Joaquin Phoenix isn’t joking around in his awkward Jimmy Kimmel Live interview

Joaquin Phoenix isn’t joking around in his awkward Jimmy Kimmel Live interview
Joaquin Phoenix, Jimmy Kimmel Screenshot:

Radiating palpable discomfort at having to take part in late-night chit-chat is nothing new for Joaquin Phoenix, even when he’s not engaged in a disinformation campaign on behalf of a pal’s performance art film. So it wasn’t surprising that the Joker star’s appearance on Tuesday’s Jimmy Kimmel Live! saw Phoenix not so much bristle at Kimmel’s praise for, and questions about, his turn as DC Comics’ most iconic villain, as hunker down and gamely engage in a show business ritual he’s constitutionally unsuited for. Kimmel tried to loosen Phoenix up with a few lightning round questions about mundane topics, but the actor squirmed until he gave up on trying to remember the first movie he saw in the theater, before a quick edit put an end to the exercise. “You are a mysterious man,” pronounced Kimmel in introducing the bit, to which Phoenix responded, “What does that mean?”

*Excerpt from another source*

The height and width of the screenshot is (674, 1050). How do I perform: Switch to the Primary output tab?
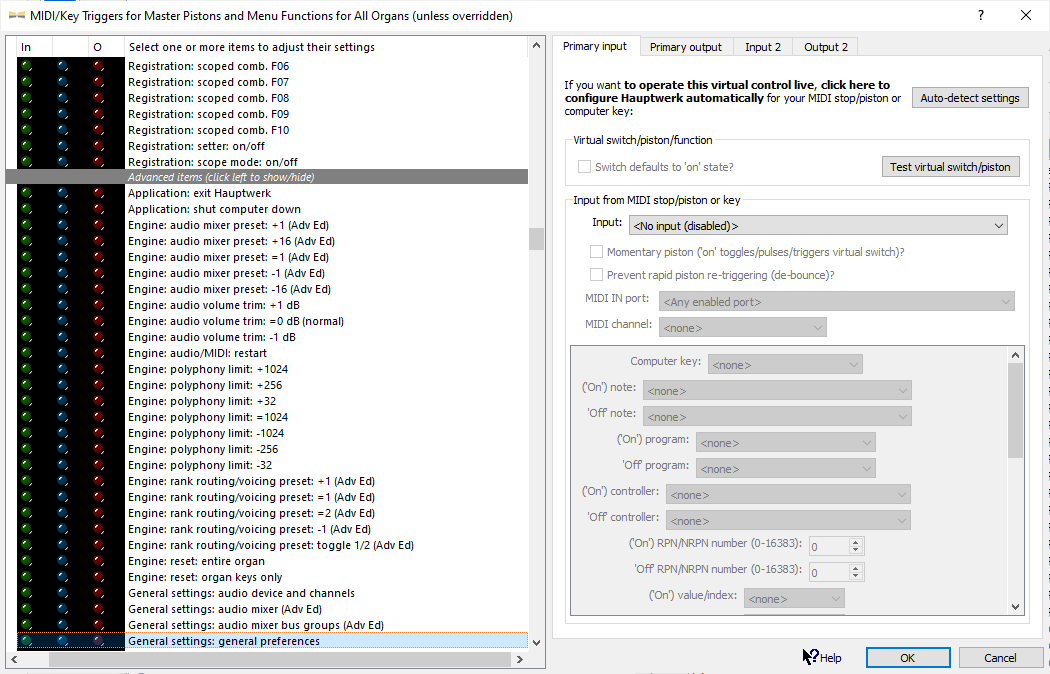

Fair enough, though the famously intense and committed Phoenix has indeed cultivated an air of mystery in his choice of roles and his process over the years. Kimmel, seemingly not content with how uncomfortable his guest was already, unexpectedly played an outtake reel from Joker sent to him by director Todd Phillips. In it, Phoenix berates someone named Larry on set for breaking his concentration. “It’s just so embarrassing,” said Phoenix, once the clip was done. “That was supposed to be private. Sorry about that. Sorry you guys had to see that.” Still, Phoenix did go on to say that Larry (who turns out to be Joker’s cinematographer, Lawrence Sher) was always whispering while he was trying to channel the proper mindset to embody the Crown Prince Of Crime. So Phoenix took the time to both apologize publicly to the D.P., and to complain that Larry really shouldn’t have been whispering.

The clip is just one prickly detail of Joker circulating in advance of the film’s opening this Friday. There are also rumors that this iteration of Joker’s journey from the film’s unstable, lonely, disregarded Arthur Fleck to a painted lunatic terrorist has been taken up by incel types as aspirational. There’s the fact that fears of violence have caused some theaters to ban costumes from screenings, while the U.S. military has apparently put its soldiers on alert for potential mass shootings. Meanwhile, the film’s director has done nothing to combat the idea that Joker is a rallying point for white male grievance, with Phillips blaming “woke culture” for both killing his career in dude comedies, and for stoking fears that frustrated young white men in America are in any way conditioned to lash out. Comics purists might be more upset at Phillips for turning the intriguingly mutable, multiple-choice origin story of Batman’s nemesis into what looks like a barely-connected-to-the-comics roadmap for thwarted, entitled white-guy griping.